Race for Opportunity has recently published a report on the number of ethnic minority staff in senior management roles in the UK.
The report highlights three key areas of concern which are:
- On current trends, the percentage of ethnic minority workers in managerial positions may never be in line with their representation in the overall population;
- The number of black and ethnic minority workers making it to the highest levels of managements is very small, and in some cases too small to analyse;
- Policymakers and employers must be on guard to ensure that the current recession does not lead to a reversal of the progress that has been made. The last time the UK came close to recession, there was a noticeable slowdown in the growth in numbers of black and ethnic minority managers.
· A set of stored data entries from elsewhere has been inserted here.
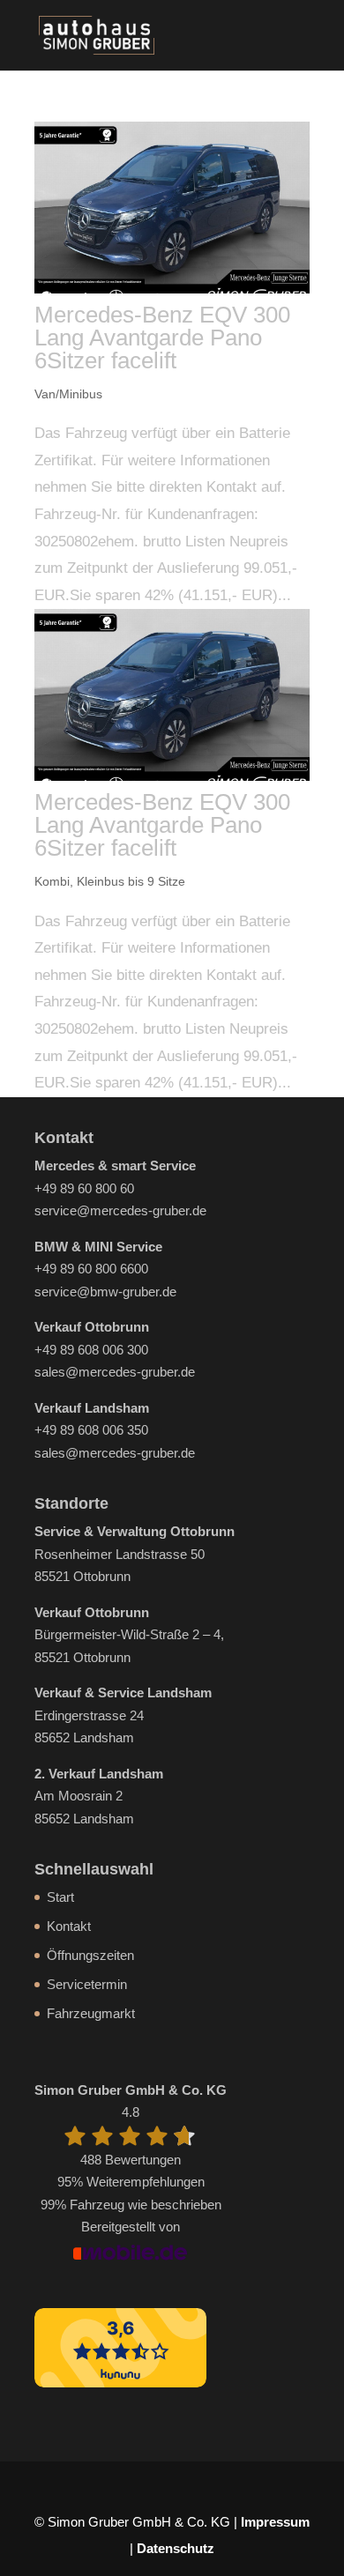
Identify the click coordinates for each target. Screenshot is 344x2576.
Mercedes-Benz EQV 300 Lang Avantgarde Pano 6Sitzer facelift (162, 337)
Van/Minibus (68, 394)
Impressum (275, 2521)
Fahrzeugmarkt (91, 2013)
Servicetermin (87, 1984)
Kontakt (69, 1926)
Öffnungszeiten (90, 1955)
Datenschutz (175, 2548)
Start (60, 1896)
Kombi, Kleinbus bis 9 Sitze (109, 881)
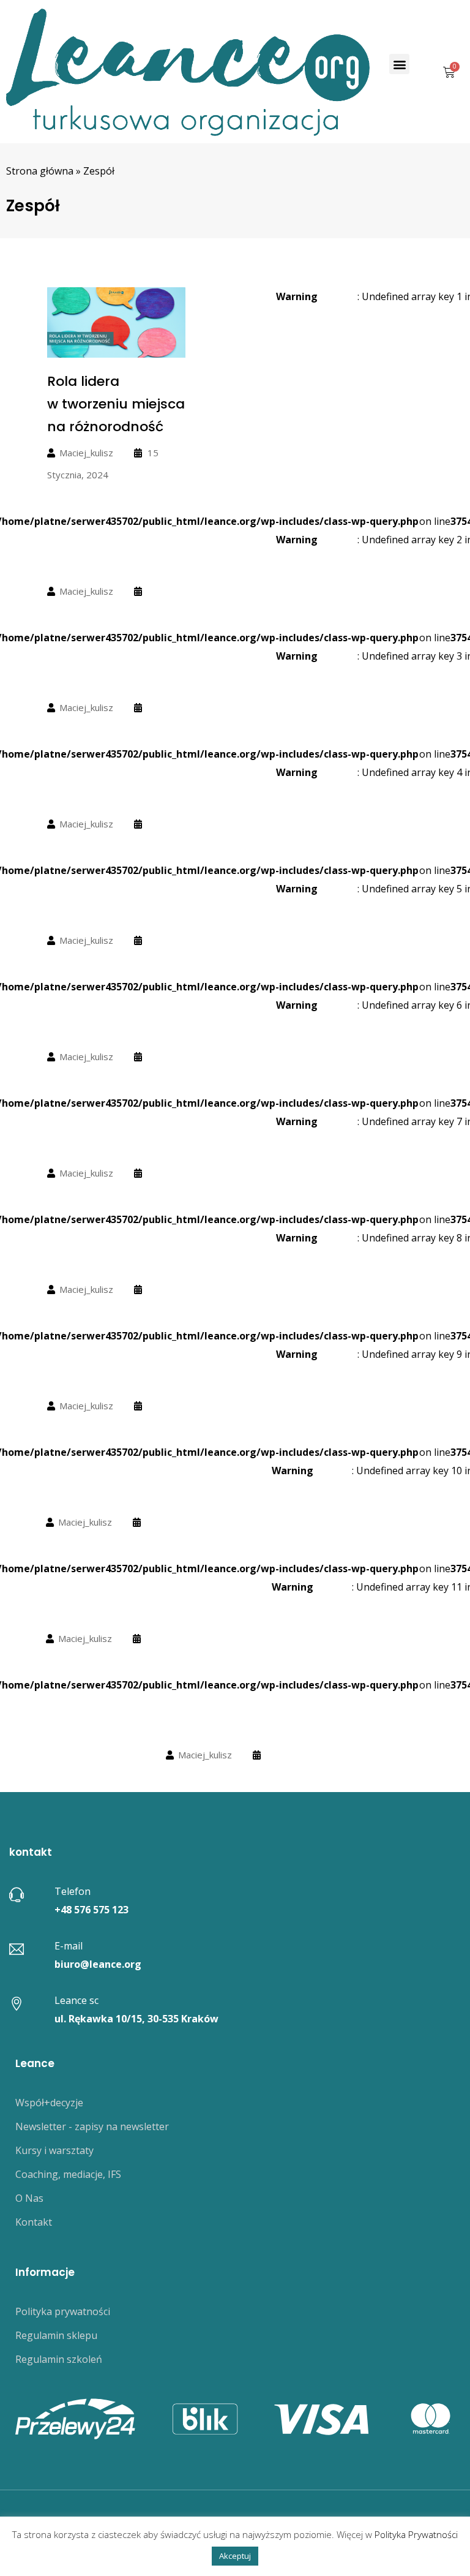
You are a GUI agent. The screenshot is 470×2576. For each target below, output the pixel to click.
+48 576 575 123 (91, 1909)
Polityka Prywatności (416, 2534)
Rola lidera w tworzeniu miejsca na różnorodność (116, 404)
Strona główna (39, 171)
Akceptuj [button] (235, 2555)
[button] (399, 64)
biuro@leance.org (97, 1964)
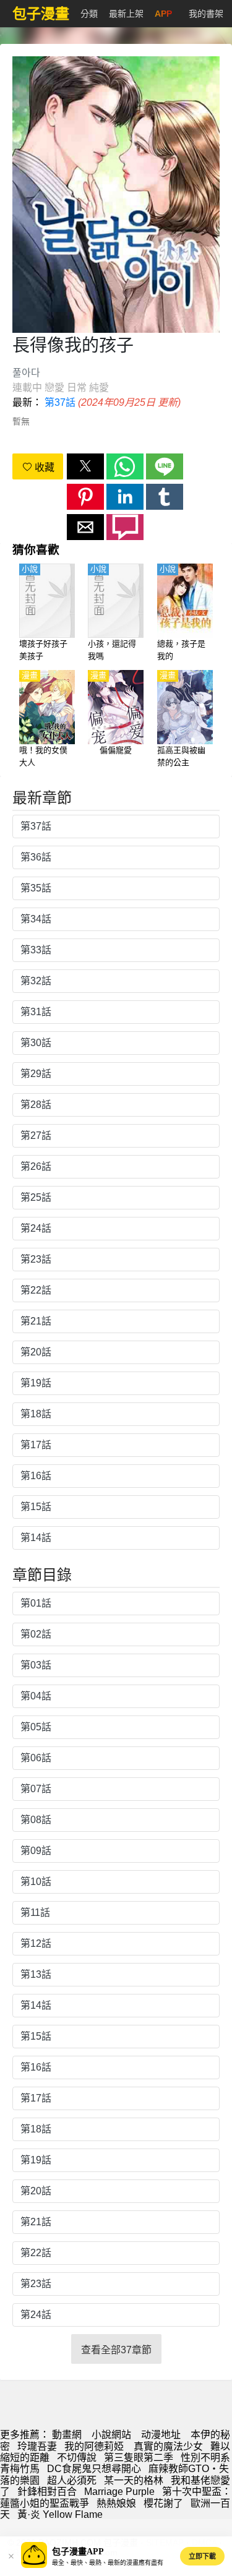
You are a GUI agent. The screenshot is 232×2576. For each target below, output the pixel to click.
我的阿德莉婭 (95, 2446)
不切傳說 (77, 2457)
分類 (89, 14)
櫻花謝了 (163, 2503)
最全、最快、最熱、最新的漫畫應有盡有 (107, 2562)
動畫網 (67, 2434)
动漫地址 (161, 2434)
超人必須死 (72, 2480)
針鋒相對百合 (47, 2491)
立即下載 (202, 2556)
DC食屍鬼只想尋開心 (94, 2468)
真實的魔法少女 (168, 2446)
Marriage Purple (119, 2491)
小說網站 (111, 2434)
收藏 (43, 467)
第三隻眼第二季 (138, 2457)
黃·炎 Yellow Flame (60, 2514)
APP (163, 14)
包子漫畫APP (78, 2551)
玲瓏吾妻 (37, 2446)
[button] (85, 466)
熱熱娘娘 (116, 2503)
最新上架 (126, 14)
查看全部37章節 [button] (116, 2350)
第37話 (60, 402)
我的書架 (206, 14)
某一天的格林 (133, 2480)
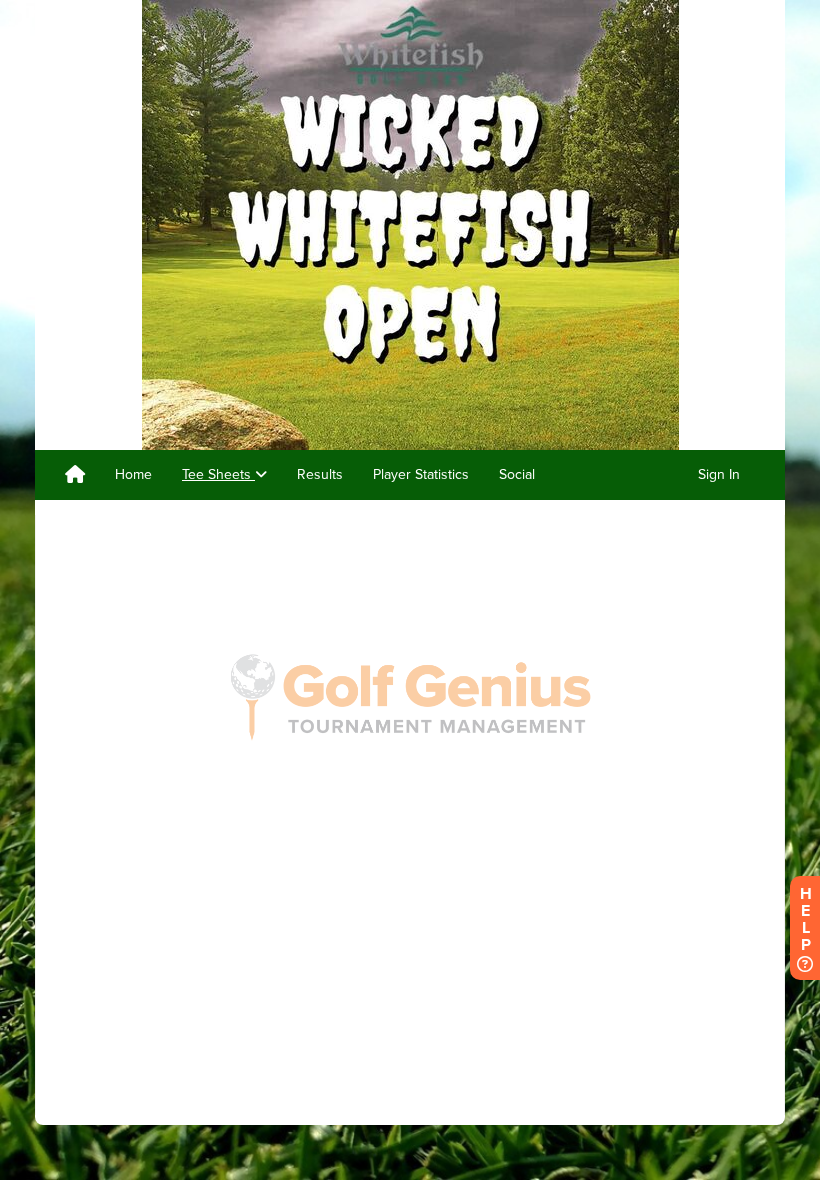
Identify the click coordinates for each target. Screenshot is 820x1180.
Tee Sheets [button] (218, 474)
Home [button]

The report states that at the end of 2007, 1 in 15, or 6.8% of the ethnic minority population held a management position, and white workers occupied 93.2% of the available managerial positions. Further, whilst there has been a rise in the number of ethnic minority managers in public administration (a rise from 25.7% to 33.2%), there have been falls in ethnic minority representation in all other sectors (i.e. education and health, banking, finance and insurance, transport and communications, construction, manufacturing and other services).
Mind the gap!
Not only is the under-representation of ethnic minority workers a concern, but a gender gap exists at director-level, with recent statistics showing that only 34.1% of senior managers from an ethnic minority background are women, representing a decrease since 2000.